A new service is launching next week with zero historical data. Your manager asks you to define SLOs. How do you approach it?
Answer
You cannot commit to a meaningful SLO without data.
Step 1 — Canary deployment to gather real data: Roll out to a small percentage of traffic first. Measure actual SLIs — request success rate, P99 latency, error rate under real load.
Week 1–2 → canary 5% traffic → measure SLIs closely
Week 3–4 → expand to 20% → refine measurements
Month 2 → set initial SLO → deliberately loose e.g. 99%
Month 3+ → tighten SLO → as system proves itself
Step 2 — Start with a deliberately loose SLO: Something you're confident of hitting even on a bad week. Committing to 99.99% on day one with no data is how you guarantee an SLA breach.
Step 3 — Tighten over time: As the system matures, historical data accumulates, and team confidence grows — tighten the SLO incrementally. Each tightening should be justified by data, not ambition.
Committing to an aggressive SLO on day one with no historical data is setting yourself up for an SLA breach. Always start loose, tighten with evidence.
Interview framing
"Without historical data you can't commit to a meaningful SLO. Start with a canary — 5% of traffic, measure SLIs closely. Use that data to set a deliberately loose initial SLO. Tighten it over time as the system proves itself. Ambitious SLOs without data are just promises you can't keep."
Two teams are arguing. Team A's service calls Team B's service. Team A has a 99.9% SLO. Team B has a 99.5% SLO. Team A's engineering lead is furious. Why, and how do you resolve it?
Answer
Why Team A is furious: Team A mathematically cannot achieve 99.9% if it depends on Team B at 99.5%. Every time Team B is down, Team A is also down — Team B's failures directly burn Team A's error budget without Team A doing anything wrong.
Team B at 99.5% → 0.5% downtime/month → 216 minutes/month
Team A budget → 43 minutes/month (99.9% SLO)

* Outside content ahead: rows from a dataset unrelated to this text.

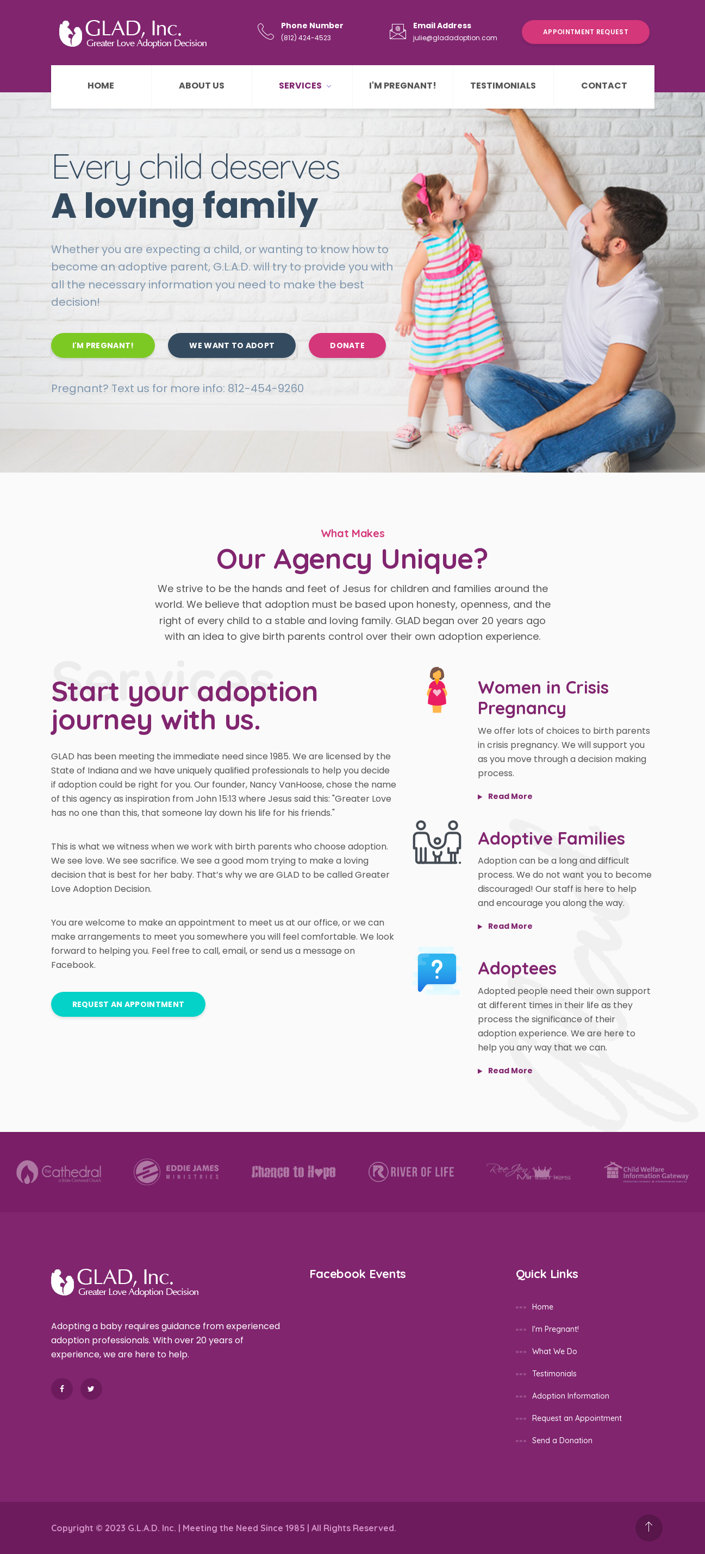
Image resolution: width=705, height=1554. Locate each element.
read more (505, 796)
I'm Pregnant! (402, 85)
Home (101, 85)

Team B alone can burn 5x Team A's entire monthly budget
Team A can never hit 99.9% as long as Team B is at 99.5%
Resolution — two tracks:
Organisational: Both teams align on SLOs. Team B must improve to at least 99.9% — or Team A must lower their SLO to reflect the dependency reality. This is a leadership conversation, not just an engineering one.
Technical: Team A adds a circuit breaker and graceful degradation — if Team B is down, Team A serves a degraded response instead of an error. This decouples Team A's availability from Team B's failures.
Without circuit breaker: Team B down → Team A errors → Team A SLO breached
With circuit breaker: Team B down → Team A degrades gracefully → SLO protected
A service's SLO can never exceed the SLO of its critical dependencies. Dependency SLOs must be defined before the dependent service's SLO is set.
Interview framing
"Team A can't hit 99.9% with a 99.5% dependency — Team B alone can burn 5x Team A's monthly budget. Two fixes: organisational — align SLOs so dependencies are stricter than dependents. Technical — circuit breaker in Team A so Team B failures cause degradation not errors, decoupling their availability."